• WHAT YOU WILL DO
Each entry has to be copied exactly, with nothing missed.

• THE DATA
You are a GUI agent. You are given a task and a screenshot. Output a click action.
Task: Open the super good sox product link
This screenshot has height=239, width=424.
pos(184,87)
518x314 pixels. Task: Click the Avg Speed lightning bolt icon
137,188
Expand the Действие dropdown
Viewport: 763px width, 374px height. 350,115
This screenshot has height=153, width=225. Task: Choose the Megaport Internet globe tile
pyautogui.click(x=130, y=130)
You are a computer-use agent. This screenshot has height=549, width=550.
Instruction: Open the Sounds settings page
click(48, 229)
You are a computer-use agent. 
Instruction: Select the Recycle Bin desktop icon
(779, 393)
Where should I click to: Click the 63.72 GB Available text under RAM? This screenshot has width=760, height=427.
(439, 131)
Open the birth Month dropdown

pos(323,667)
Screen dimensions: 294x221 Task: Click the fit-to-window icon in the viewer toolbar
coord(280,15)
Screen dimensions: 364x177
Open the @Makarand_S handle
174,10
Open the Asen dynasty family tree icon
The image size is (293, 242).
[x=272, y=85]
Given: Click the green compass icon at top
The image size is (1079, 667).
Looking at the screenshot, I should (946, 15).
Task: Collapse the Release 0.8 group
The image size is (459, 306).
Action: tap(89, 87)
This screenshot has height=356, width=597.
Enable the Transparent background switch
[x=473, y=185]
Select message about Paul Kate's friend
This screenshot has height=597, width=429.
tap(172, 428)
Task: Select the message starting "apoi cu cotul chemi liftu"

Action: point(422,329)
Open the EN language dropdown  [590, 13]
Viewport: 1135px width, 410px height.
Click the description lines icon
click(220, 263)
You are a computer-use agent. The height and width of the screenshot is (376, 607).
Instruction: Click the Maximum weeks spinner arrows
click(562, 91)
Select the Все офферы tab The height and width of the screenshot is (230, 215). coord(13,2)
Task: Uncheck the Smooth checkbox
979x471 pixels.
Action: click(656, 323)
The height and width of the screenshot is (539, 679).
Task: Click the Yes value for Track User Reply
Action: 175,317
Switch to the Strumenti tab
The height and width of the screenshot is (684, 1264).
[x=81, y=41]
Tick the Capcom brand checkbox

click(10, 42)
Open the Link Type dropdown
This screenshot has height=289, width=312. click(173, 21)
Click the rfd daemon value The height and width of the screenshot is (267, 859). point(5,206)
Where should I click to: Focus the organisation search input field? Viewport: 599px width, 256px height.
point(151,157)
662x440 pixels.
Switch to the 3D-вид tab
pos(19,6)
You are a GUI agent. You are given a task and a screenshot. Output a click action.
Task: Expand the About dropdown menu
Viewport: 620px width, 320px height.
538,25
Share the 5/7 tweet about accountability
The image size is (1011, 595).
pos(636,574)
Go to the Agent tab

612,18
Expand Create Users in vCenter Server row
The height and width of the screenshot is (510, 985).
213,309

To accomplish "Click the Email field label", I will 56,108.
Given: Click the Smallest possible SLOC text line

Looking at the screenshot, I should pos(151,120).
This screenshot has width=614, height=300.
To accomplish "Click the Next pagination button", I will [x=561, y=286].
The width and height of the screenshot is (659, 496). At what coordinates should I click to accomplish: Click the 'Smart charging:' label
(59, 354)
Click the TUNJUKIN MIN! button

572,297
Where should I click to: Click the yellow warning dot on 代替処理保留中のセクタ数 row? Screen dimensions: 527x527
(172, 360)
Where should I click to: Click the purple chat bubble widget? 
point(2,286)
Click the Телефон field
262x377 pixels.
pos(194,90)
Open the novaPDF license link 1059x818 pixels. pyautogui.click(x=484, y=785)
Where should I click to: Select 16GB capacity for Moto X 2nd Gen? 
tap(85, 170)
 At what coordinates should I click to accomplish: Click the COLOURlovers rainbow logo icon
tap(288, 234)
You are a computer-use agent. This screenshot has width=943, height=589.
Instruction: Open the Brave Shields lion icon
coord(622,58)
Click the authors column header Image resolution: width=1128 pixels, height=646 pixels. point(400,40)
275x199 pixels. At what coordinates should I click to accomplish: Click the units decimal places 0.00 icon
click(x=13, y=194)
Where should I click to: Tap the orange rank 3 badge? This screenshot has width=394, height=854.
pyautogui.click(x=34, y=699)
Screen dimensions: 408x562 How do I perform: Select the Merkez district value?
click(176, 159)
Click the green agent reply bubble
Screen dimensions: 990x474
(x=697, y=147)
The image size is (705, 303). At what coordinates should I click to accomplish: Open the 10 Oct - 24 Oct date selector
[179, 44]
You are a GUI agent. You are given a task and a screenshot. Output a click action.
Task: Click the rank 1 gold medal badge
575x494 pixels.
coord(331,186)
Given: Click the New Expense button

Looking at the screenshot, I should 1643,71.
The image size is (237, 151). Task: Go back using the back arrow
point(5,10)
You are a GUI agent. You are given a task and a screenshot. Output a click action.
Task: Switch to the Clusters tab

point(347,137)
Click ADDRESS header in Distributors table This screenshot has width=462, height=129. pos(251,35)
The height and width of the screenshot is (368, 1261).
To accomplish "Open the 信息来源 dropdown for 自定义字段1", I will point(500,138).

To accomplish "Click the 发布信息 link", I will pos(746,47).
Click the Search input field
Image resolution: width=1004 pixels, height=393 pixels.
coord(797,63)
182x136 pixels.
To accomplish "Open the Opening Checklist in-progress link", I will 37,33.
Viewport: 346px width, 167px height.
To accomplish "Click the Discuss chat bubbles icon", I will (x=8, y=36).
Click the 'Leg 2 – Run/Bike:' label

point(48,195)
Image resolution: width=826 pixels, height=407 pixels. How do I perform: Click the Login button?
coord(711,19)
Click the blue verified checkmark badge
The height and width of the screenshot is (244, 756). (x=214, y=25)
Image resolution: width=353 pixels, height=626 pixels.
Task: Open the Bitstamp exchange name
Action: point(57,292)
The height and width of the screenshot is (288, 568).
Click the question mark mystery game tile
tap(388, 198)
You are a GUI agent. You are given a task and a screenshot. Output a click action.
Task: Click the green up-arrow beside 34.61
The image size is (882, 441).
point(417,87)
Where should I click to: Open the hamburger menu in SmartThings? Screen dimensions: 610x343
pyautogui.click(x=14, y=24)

• FINISHED EXERCISE
You are a GUI agent. You are given a task and a screenshot. Output a click action.
Task: Open the super good sox product link
This screenshot has height=239, width=424.
pos(184,87)
518x314 pixels. Task: Click the Avg Speed lightning bolt icon
137,188
Expand the Действие dropdown
Viewport: 763px width, 374px height. 350,115
This screenshot has height=153, width=225. Task: Choose the Megaport Internet globe tile
pyautogui.click(x=130, y=130)
You are a computer-use agent. This screenshot has height=549, width=550.
Instruction: Open the Sounds settings page
click(48, 229)
You are a computer-use agent. 
Instruction: Select the Recycle Bin desktop icon
(779, 393)
Where should I click to: Click the 63.72 GB Available text under RAM? This screenshot has width=760, height=427.
(439, 131)
Open the birth Month dropdown

pos(323,667)
Screen dimensions: 294x221 Task: Click the fit-to-window icon in the viewer toolbar
coord(280,15)
Screen dimensions: 364x177
Open the @Makarand_S handle
174,10
Open the Asen dynasty family tree icon
The image size is (293, 242).
[x=272, y=85]
Given: Click the green compass icon at top
The image size is (1079, 667).
Looking at the screenshot, I should (946, 15).
Task: Collapse the Release 0.8 group
The image size is (459, 306).
Action: tap(89, 87)
This screenshot has height=356, width=597.
Enable the Transparent background switch
[x=473, y=185]
Select message about Paul Kate's friend
This screenshot has height=597, width=429.
tap(172, 428)
Task: Select the message starting "apoi cu cotul chemi liftu"

Action: point(422,329)
Open the EN language dropdown  [590, 13]
Viewport: 1135px width, 410px height.
Click the description lines icon
click(220, 263)
You are a computer-use agent. The height and width of the screenshot is (376, 607).
Instruction: Click the Maximum weeks spinner arrows
click(562, 91)
Select the Все офферы tab The height and width of the screenshot is (230, 215). coord(13,2)
Task: Uncheck the Smooth checkbox
979x471 pixels.
Action: click(656, 323)
The height and width of the screenshot is (539, 679).
Task: Click the Yes value for Track User Reply
Action: 175,317
Switch to the Strumenti tab
The height and width of the screenshot is (684, 1264).
[x=81, y=41]
Tick the Capcom brand checkbox

click(10, 42)
Open the Link Type dropdown
This screenshot has height=289, width=312. click(173, 21)
Click the rfd daemon value The height and width of the screenshot is (267, 859). point(5,206)
Where should I click to: Focus the organisation search input field? Viewport: 599px width, 256px height.
point(151,157)
662x440 pixels.
Switch to the 3D-вид tab
pos(19,6)
You are a GUI agent. You are given a task and a screenshot. Output a click action.
Task: Expand the About dropdown menu
Viewport: 620px width, 320px height.
538,25
Share the 5/7 tweet about accountability
The image size is (1011, 595).
pos(636,574)
Go to the Agent tab

612,18
Expand Create Users in vCenter Server row
The height and width of the screenshot is (510, 985).
213,309

To accomplish "Click the Email field label", I will 56,108.
Given: Click the Smallest possible SLOC text line

Looking at the screenshot, I should pos(151,120).
This screenshot has width=614, height=300.
To accomplish "Click the Next pagination button", I will [x=561, y=286].
The width and height of the screenshot is (659, 496). At what coordinates should I click to accomplish: Click the 'Smart charging:' label
(59, 354)
Click the TUNJUKIN MIN! button

572,297
Where should I click to: Click the yellow warning dot on 代替処理保留中のセクタ数 row? Screen dimensions: 527x527
(172, 360)
Where should I click to: Click the purple chat bubble widget? 
point(2,286)
Click the Телефон field
262x377 pixels.
pos(194,90)
Open the novaPDF license link 1059x818 pixels. pyautogui.click(x=484, y=785)
Where should I click to: Select 16GB capacity for Moto X 2nd Gen? 
tap(85, 170)
 At what coordinates should I click to accomplish: Click the COLOURlovers rainbow logo icon
tap(288, 234)
You are a computer-use agent. This screenshot has width=943, height=589.
Instruction: Open the Brave Shields lion icon
coord(622,58)
Click the authors column header Image resolution: width=1128 pixels, height=646 pixels. point(400,40)
275x199 pixels. At what coordinates should I click to accomplish: Click the units decimal places 0.00 icon
click(x=13, y=194)
Where should I click to: Tap the orange rank 3 badge? This screenshot has width=394, height=854.
pyautogui.click(x=34, y=699)
Screen dimensions: 408x562 How do I perform: Select the Merkez district value?
click(176, 159)
Click the green agent reply bubble
Screen dimensions: 990x474
(x=697, y=147)
The image size is (705, 303). At what coordinates should I click to accomplish: Open the 10 Oct - 24 Oct date selector
[179, 44]
You are a GUI agent. You are given a task and a screenshot. Output a click action.
Task: Click the rank 1 gold medal badge
575x494 pixels.
coord(331,186)
Given: Click the New Expense button

Looking at the screenshot, I should 1643,71.
The image size is (237, 151). Task: Go back using the back arrow
point(5,10)
You are a GUI agent. You are given a task and a screenshot. Output a click action.
Task: Switch to the Clusters tab

point(347,137)
Click ADDRESS header in Distributors table This screenshot has width=462, height=129. pos(251,35)
The height and width of the screenshot is (368, 1261).
To accomplish "Open the 信息来源 dropdown for 自定义字段1", I will point(500,138).

To accomplish "Click the 发布信息 link", I will pos(746,47).
Click the Search input field
Image resolution: width=1004 pixels, height=393 pixels.
coord(797,63)
182x136 pixels.
To accomplish "Open the Opening Checklist in-progress link", I will 37,33.
Viewport: 346px width, 167px height.
To accomplish "Click the Discuss chat bubbles icon", I will (x=8, y=36).
Click the 'Leg 2 – Run/Bike:' label

point(48,195)
Image resolution: width=826 pixels, height=407 pixels. How do I perform: Click the Login button?
coord(711,19)
Click the blue verified checkmark badge
The height and width of the screenshot is (244, 756). (x=214, y=25)
Image resolution: width=353 pixels, height=626 pixels.
Task: Open the Bitstamp exchange name
Action: point(57,292)
The height and width of the screenshot is (288, 568).
Click the question mark mystery game tile
tap(388, 198)
You are a GUI agent. You are given a task and a screenshot. Output a click action.
Task: Click the green up-arrow beside 34.61
The image size is (882, 441).
point(417,87)
Where should I click to: Open the hamburger menu in SmartThings? Screen dimensions: 610x343
pyautogui.click(x=14, y=24)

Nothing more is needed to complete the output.